* Problem to work on
Reproduce every record below exactly as written, leaving out any pictures.

[Collected data entries]
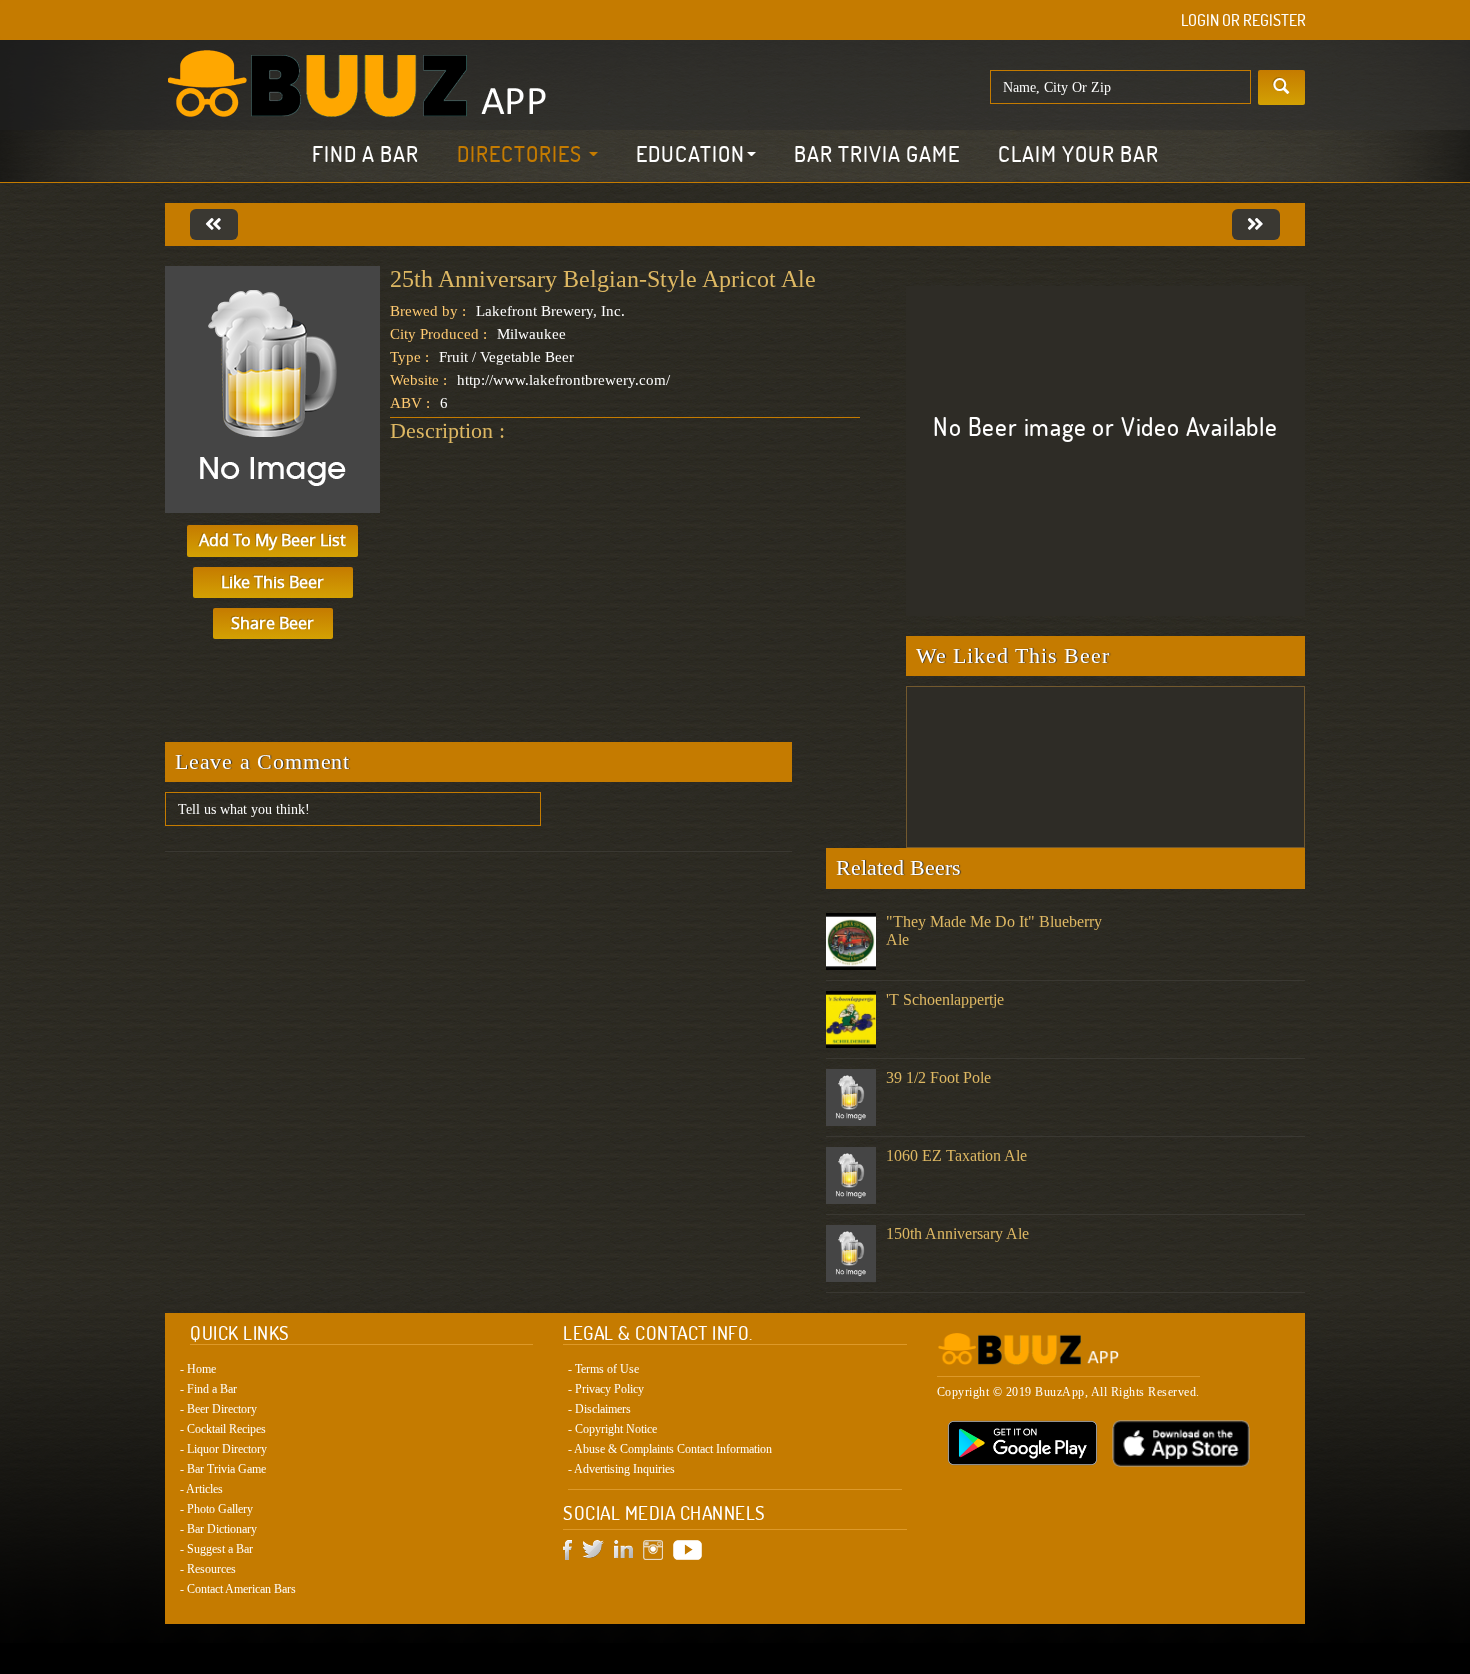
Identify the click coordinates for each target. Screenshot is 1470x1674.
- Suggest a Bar (216, 1549)
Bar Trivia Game (877, 154)
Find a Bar (365, 154)
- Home (198, 1369)
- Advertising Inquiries (621, 1469)
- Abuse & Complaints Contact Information (670, 1449)
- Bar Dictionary (218, 1529)
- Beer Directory (218, 1409)
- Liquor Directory (223, 1449)
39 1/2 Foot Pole (938, 1077)
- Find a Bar (208, 1389)
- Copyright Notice (612, 1429)
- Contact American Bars (238, 1589)
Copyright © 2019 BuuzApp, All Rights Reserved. (1068, 1392)
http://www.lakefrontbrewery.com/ (563, 380)
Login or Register (1243, 20)
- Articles (201, 1489)
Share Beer (272, 623)
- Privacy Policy (606, 1389)
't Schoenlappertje (945, 999)
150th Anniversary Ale (957, 1233)
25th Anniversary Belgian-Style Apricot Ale (603, 279)
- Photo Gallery (216, 1509)
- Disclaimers (599, 1409)
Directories (522, 154)
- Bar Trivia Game (223, 1469)
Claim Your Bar (1078, 154)
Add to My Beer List (272, 540)
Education (690, 154)
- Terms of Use (603, 1369)
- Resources (208, 1569)
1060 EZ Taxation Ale (956, 1155)
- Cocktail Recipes (223, 1429)
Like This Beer (272, 582)
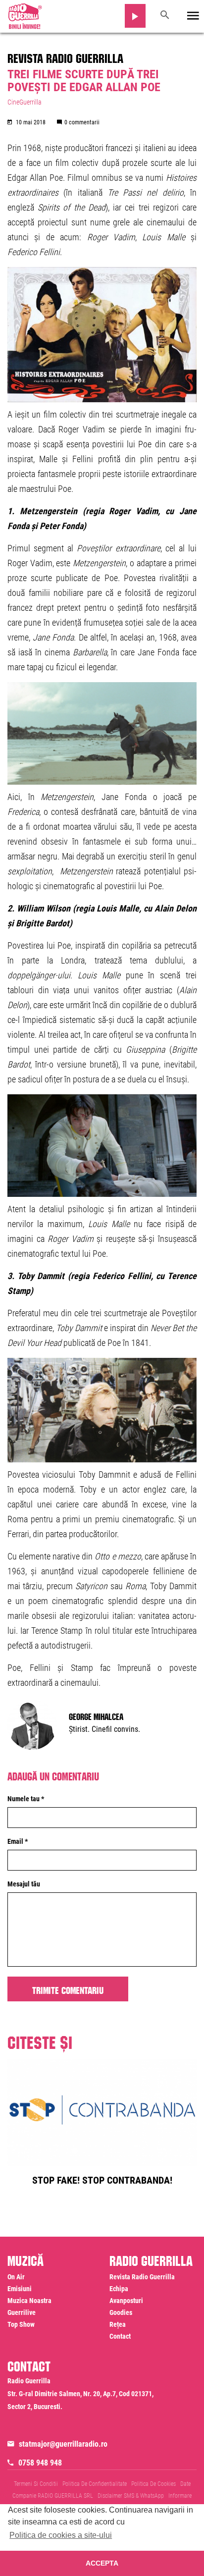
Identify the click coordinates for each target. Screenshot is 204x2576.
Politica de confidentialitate (94, 2483)
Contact (120, 2336)
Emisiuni (19, 2289)
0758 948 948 (40, 2463)
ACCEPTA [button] (102, 2563)
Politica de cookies (153, 2483)
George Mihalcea (96, 1715)
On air (16, 2277)
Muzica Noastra (29, 2301)
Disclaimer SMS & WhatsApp (131, 2495)
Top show (21, 2324)
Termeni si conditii (36, 2483)
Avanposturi (126, 2301)
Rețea (117, 2324)
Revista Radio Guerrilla (65, 56)
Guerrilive (21, 2312)
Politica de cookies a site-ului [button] (60, 2535)
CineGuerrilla (24, 102)
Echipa (118, 2289)
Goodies (120, 2312)
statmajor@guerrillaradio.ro (63, 2444)
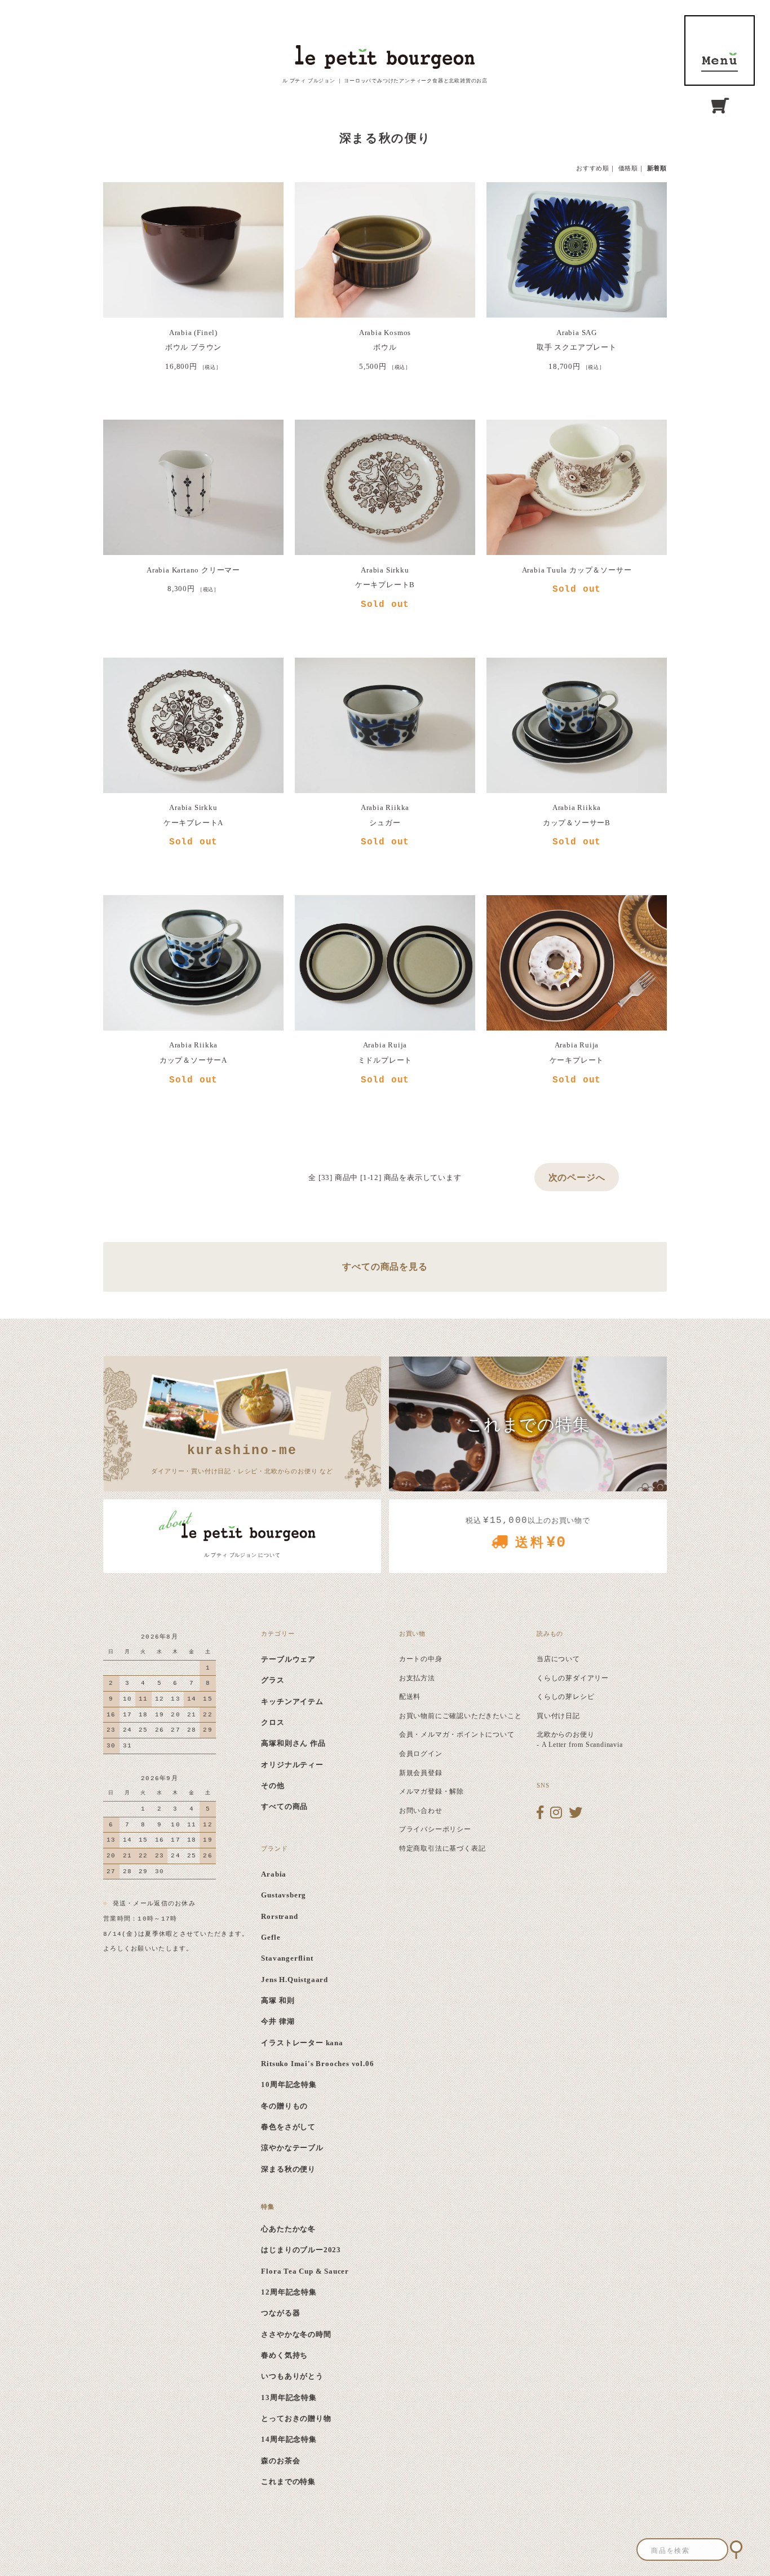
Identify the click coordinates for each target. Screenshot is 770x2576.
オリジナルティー (292, 1764)
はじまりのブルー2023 (301, 2249)
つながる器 (280, 2313)
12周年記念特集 (288, 2292)
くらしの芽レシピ (565, 1697)
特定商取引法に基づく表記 (442, 1848)
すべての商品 (284, 1806)
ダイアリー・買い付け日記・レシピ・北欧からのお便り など (242, 1458)
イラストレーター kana (302, 2042)
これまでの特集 (288, 2481)
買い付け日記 (558, 1716)
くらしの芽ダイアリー (573, 1678)
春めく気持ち (284, 2355)
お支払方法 (417, 1678)
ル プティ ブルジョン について (242, 1555)
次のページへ (576, 1177)
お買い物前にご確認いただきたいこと (460, 1716)
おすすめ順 (592, 168)
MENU (719, 50)
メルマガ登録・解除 (431, 1791)
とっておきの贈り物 (296, 2418)
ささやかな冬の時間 (296, 2334)
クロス (272, 1722)
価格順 (628, 168)
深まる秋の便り (288, 2169)
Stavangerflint (287, 1958)
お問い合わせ (420, 1811)
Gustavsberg (283, 1895)
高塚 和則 (277, 2000)
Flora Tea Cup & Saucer (305, 2271)
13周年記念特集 (288, 2397)
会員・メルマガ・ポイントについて (457, 1734)
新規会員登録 (420, 1773)
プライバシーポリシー (435, 1829)
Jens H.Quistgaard (294, 1979)
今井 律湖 (277, 2021)
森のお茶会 (280, 2460)
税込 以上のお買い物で (528, 1533)
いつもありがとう (292, 2376)
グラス (272, 1680)
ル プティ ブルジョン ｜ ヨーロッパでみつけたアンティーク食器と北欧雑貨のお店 (385, 80)
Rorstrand (279, 1916)
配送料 (410, 1697)
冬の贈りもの (284, 2106)
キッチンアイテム (292, 1701)
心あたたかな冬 (288, 2229)
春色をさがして (288, 2127)
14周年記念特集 (288, 2439)
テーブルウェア (288, 1659)
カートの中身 (420, 1659)
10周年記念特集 (288, 2084)
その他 (272, 1785)
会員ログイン (420, 1754)
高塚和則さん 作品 (293, 1743)
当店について (558, 1659)
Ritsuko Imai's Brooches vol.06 (317, 2063)
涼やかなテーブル (292, 2147)
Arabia (273, 1874)
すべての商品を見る (384, 1266)
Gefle (270, 1937)
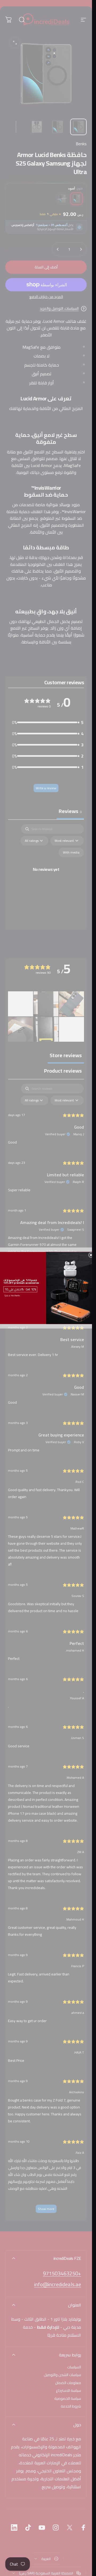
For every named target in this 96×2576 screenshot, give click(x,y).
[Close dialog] (91, 1255)
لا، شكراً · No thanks (12, 1295)
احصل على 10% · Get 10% (20, 1289)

* Result of this task
Identify the click coordinates for each target. Screenshot is 1470x1674.
- Suggest a Bar (216, 1549)
Bar Trivia Game (877, 154)
Find a Bar (365, 154)
- Home (198, 1369)
- Advertising Inquiries (621, 1469)
- Abuse & Complaints Contact Information (670, 1449)
- Bar Dictionary (218, 1529)
- Beer Directory (218, 1409)
- Liquor Directory (223, 1449)
39 1/2 Foot Pole (938, 1077)
- Find a Bar (208, 1389)
- Copyright Notice (612, 1429)
- Contact American Bars (238, 1589)
Copyright © 2019 BuuzApp, All Rights Reserved. (1068, 1392)
http://www.lakefrontbrewery.com/ (563, 380)
Login or Register (1243, 20)
- Articles (201, 1489)
Share Beer (272, 623)
- Privacy Policy (606, 1389)
't Schoenlappertje (945, 999)
150th Anniversary Ale (957, 1233)
25th Anniversary Belgian-Style Apricot Ale (603, 279)
- Photo Gallery (216, 1509)
- Disclaimers (599, 1409)
Directories (522, 154)
- Bar Trivia Game (223, 1469)
Claim Your Bar (1078, 154)
Add to My Beer List (272, 540)
Education (690, 154)
- Terms of Use (603, 1369)
- Resources (208, 1569)
1060 EZ Taxation Ale (956, 1155)
- Cocktail Recipes (223, 1429)
Like This Beer (272, 582)
Identify the click coordinates for each target. Screenshot is 204x2576.
Politica de confidentialitate (94, 2483)
Contact (120, 2336)
Emisiuni (19, 2289)
0758 948 948 (40, 2463)
ACCEPTA [button] (102, 2563)
Politica de cookies (153, 2483)
George Mihalcea (96, 1715)
On air (16, 2277)
Muzica Noastra (29, 2301)
Disclaimer SMS & WhatsApp (131, 2495)
Top show (21, 2324)
Termeni si conditii (36, 2483)
Avanposturi (126, 2301)
Rețea (117, 2324)
Revista Radio Guerrilla (65, 56)
Guerrilive (21, 2312)
Politica de cookies a site-ului [button] (60, 2535)
CineGuerrilla (24, 102)
Echipa (118, 2289)
Goodies (120, 2312)
statmajor@guerrillaradio.ro (63, 2444)
Identify the click coordinates for each target. Screenshot is 770x2576.
オリジナルティー (292, 1764)
はじまりのブルー2023 (301, 2249)
つながる器 (280, 2313)
12周年記念特集 (288, 2292)
くらしの芽レシピ (565, 1697)
特定商取引法に基づく表記 (442, 1848)
すべての商品 (284, 1806)
ダイアリー・買い付け日記・レシピ・北欧からのお便り など (242, 1458)
イラストレーター kana (302, 2042)
これまでの特集 (288, 2481)
買い付け日記 (558, 1716)
くらしの芽ダイアリー (573, 1678)
春めく気持ち (284, 2355)
お支払方法 (417, 1678)
ル プティ ブルジョン について (242, 1555)
次のページへ (576, 1177)
お買い物前にご確認いただきたいこと (460, 1716)
おすすめ順 (592, 168)
MENU (719, 50)
メルマガ登録・解除 (431, 1791)
とっておきの贈り物 (296, 2418)
ささやかな冬の時間 (296, 2334)
クロス (272, 1722)
価格順 (628, 168)
深まる秋の便り (288, 2169)
Stavangerflint (287, 1958)
お問い合わせ (420, 1811)
Gustavsberg (283, 1895)
高塚 和則 (277, 2000)
Flora Tea Cup & Saucer (305, 2271)
13周年記念特集 (288, 2397)
会員・メルマガ・ポイントについて (457, 1734)
新規会員登録 (420, 1773)
プライバシーポリシー (435, 1829)
Jens H.Quistgaard (294, 1979)
今井 律湖 (277, 2021)
森のお茶会 (280, 2460)
税込 以上のお買い物で (528, 1533)
いつもありがとう (292, 2376)
グラス (272, 1680)
ル プティ ブルジョン ｜ ヨーロッパでみつけたアンティーク食器と北欧雑貨のお店 (385, 80)
Rorstrand (279, 1916)
配送料 (410, 1697)
冬の贈りもの (284, 2106)
キッチンアイテム (292, 1701)
心あたたかな冬 (288, 2229)
春色をさがして (288, 2127)
14周年記念特集 (288, 2439)
テーブルウェア (288, 1659)
カートの中身 (420, 1659)
10周年記念特集 (288, 2084)
その他 (272, 1785)
会員ログイン (420, 1754)
高塚和則さん 作品 (293, 1743)
当店について (558, 1659)
Ritsuko Imai's Brooches vol.06 (317, 2063)
涼やかなテーブル (292, 2147)
Arabia (273, 1874)
すべての商品を見る (384, 1266)
Gefle (270, 1937)
For every named target in this 96×2576 screenshot, give click(x,y).
[Close dialog] (91, 1255)
لا، شكراً · No thanks (12, 1295)
احصل على 10% · Get 10% (20, 1289)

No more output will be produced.